Protocols failed to take notice of me, and more poignantly, as time passed and both blogs evolved, Protocols ceased to be the center of my Jewish blogsurfing. As content shifted--the tone became meaner if not always leaner, I found that some of the contributors professed a deep and abiding love for Judaism at the same time that they were indicting and convicting community leaders, decisions and issues with rumors and hearsay. Lord knows, the Internet's already a hotbed of gossip built on a foundation of lashon hara (evil speech); while public figures to an extent put themselves in gossip's way, I still felt that Protocols often reported the incendiary murmurings, rather than the verified facts, perhaps in a desire to become The Drudge Report of the blogosphere--their aspirations of whistle blowing translated on my screen into vindictive cruelty. With so much negativity already out there, I began to look for news elsewhere.
My romance with Protocols yielded several dividends, both informational and social. It introduced me to the industrious blogging of Steven I. Weiss, and the thoughtful, identifiable blogging of (dare I say it? kindred pop culture and judaism spirit) Miriam Shaviv. I looked to find in the Protocols blogroll a coalition of the like-minded, and for the most part, I found others whose passions closely mirrored my own.
My love for Protocols never did run smooth. But relationships hit snags, and either those obstacles can be overcome, or they cannot.

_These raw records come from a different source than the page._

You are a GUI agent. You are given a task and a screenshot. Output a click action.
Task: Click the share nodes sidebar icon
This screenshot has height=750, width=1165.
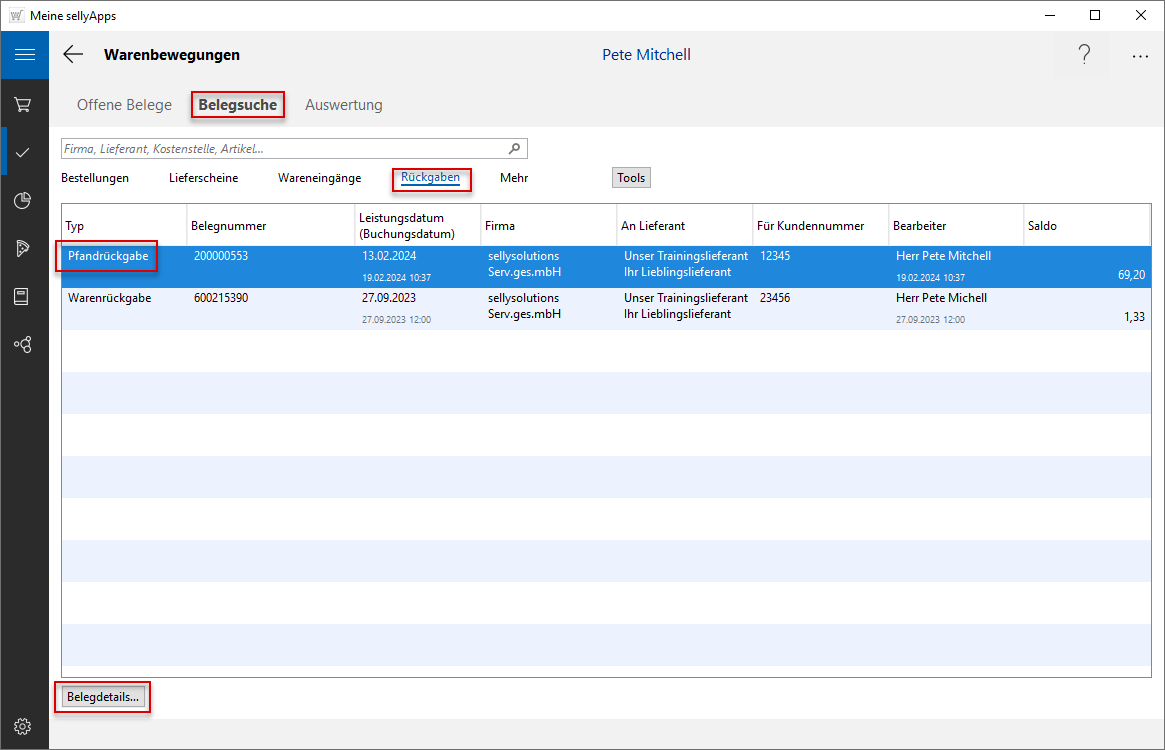pos(23,344)
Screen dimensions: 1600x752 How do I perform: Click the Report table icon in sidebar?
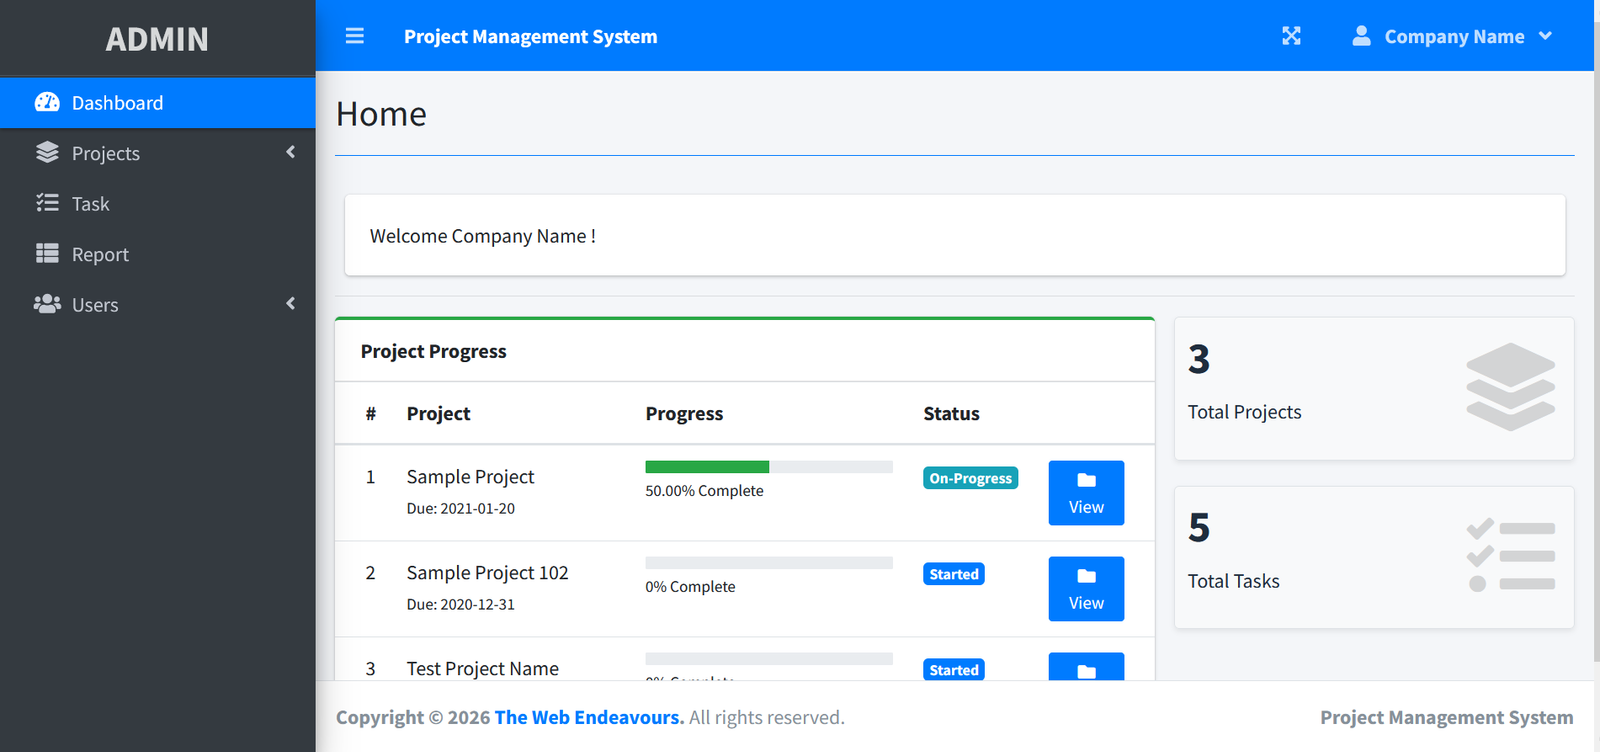(x=47, y=253)
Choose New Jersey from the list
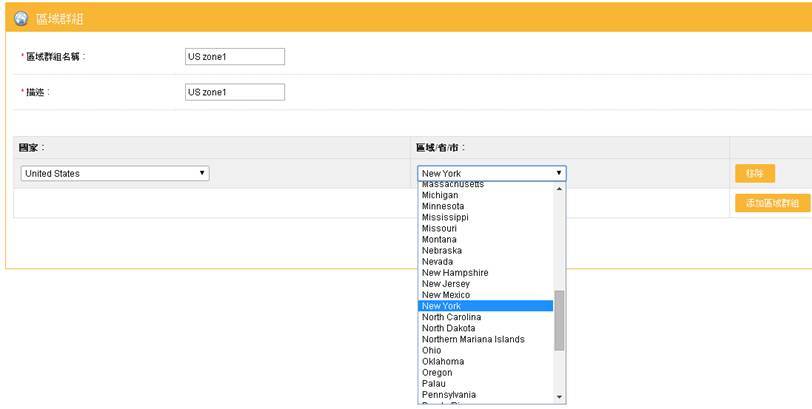Viewport: 812px width, 409px height. [x=445, y=284]
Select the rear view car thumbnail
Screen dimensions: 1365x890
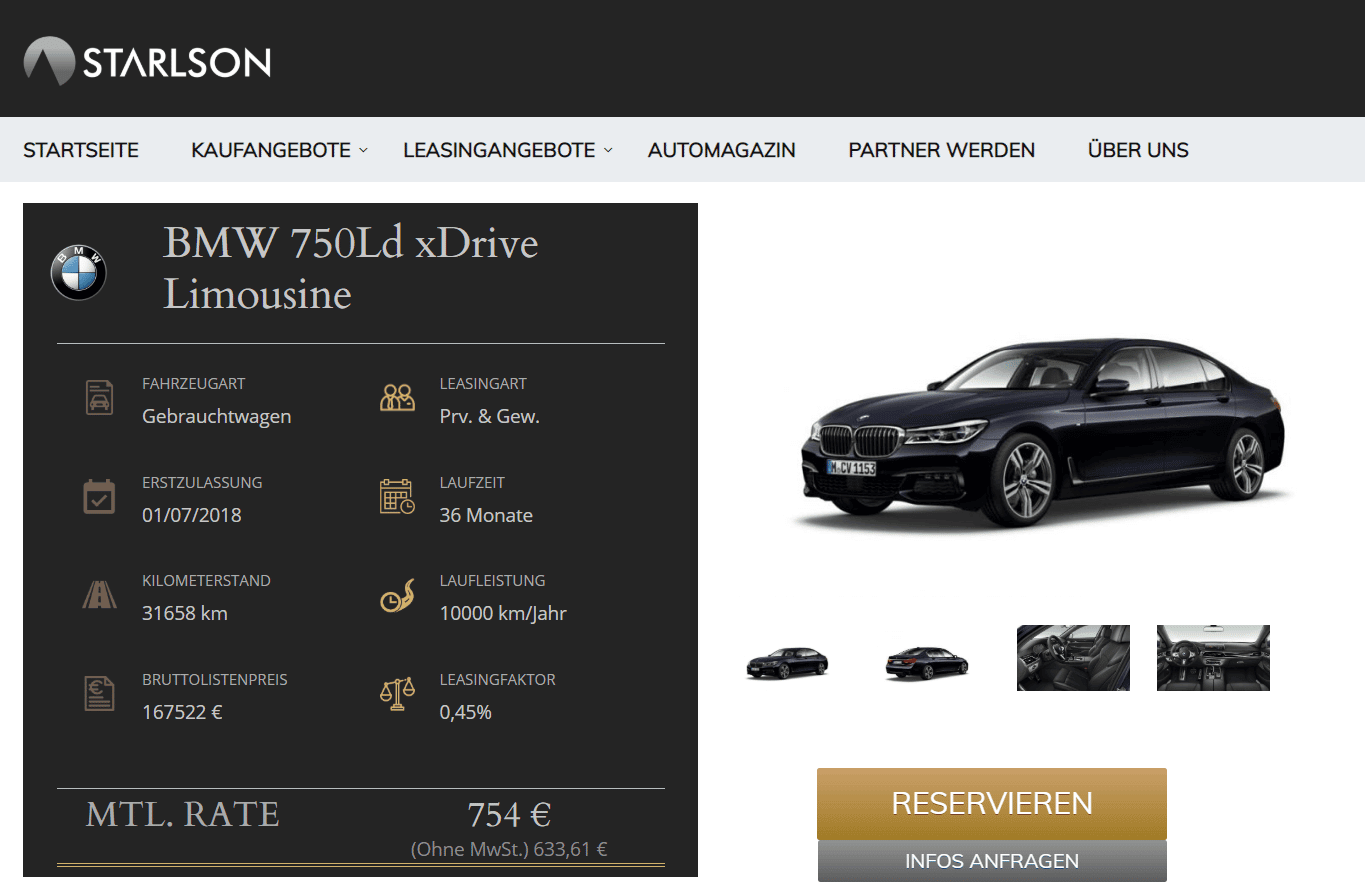point(927,662)
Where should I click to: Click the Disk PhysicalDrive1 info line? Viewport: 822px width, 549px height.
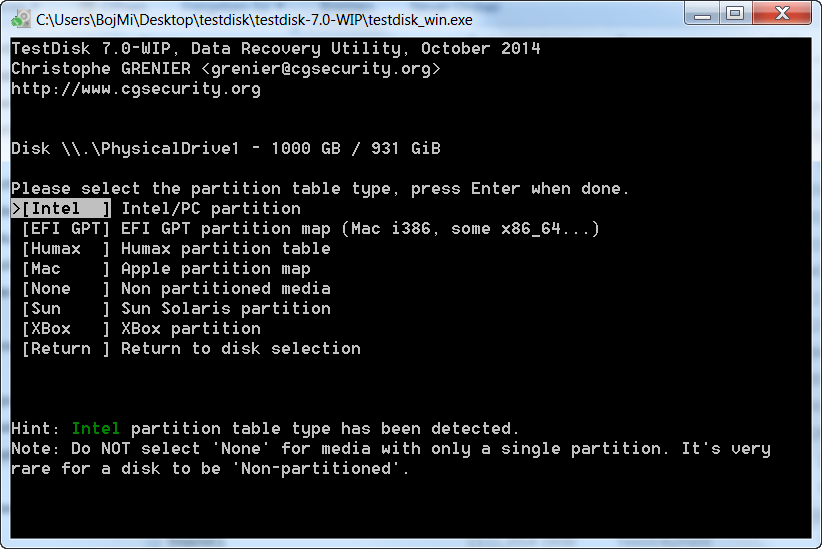[226, 148]
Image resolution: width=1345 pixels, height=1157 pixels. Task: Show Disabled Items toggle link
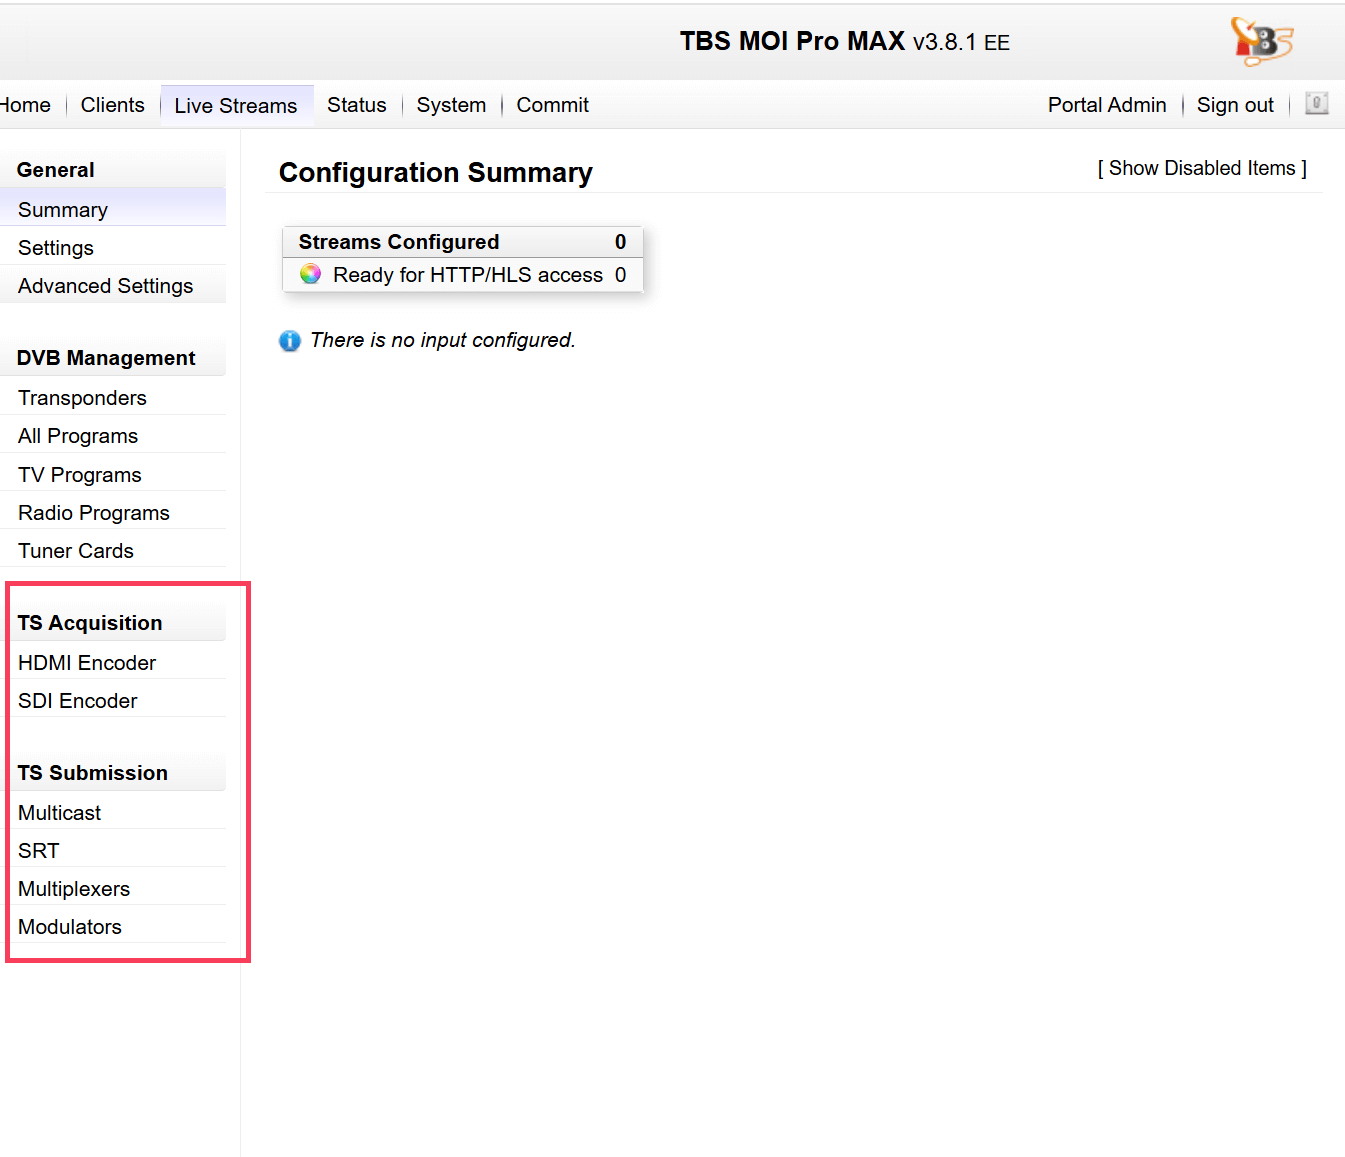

Protocols is no more. I don’t see the need for one central blog to play the role of Protocols. I think we can all get along fine; there are plenty of quality Jewish blogs out there. Personally, I find the diversity of opinions available one of the most meaningful parts of blogging, and frankly, I‘m not troubled by the prospect of reading more than one blog at a time.
Jews are the people of the Book, after all, and it only makes sense that we‘d also be people of the Blog.
*Another excellent post-mortem by Josh Yuter is here.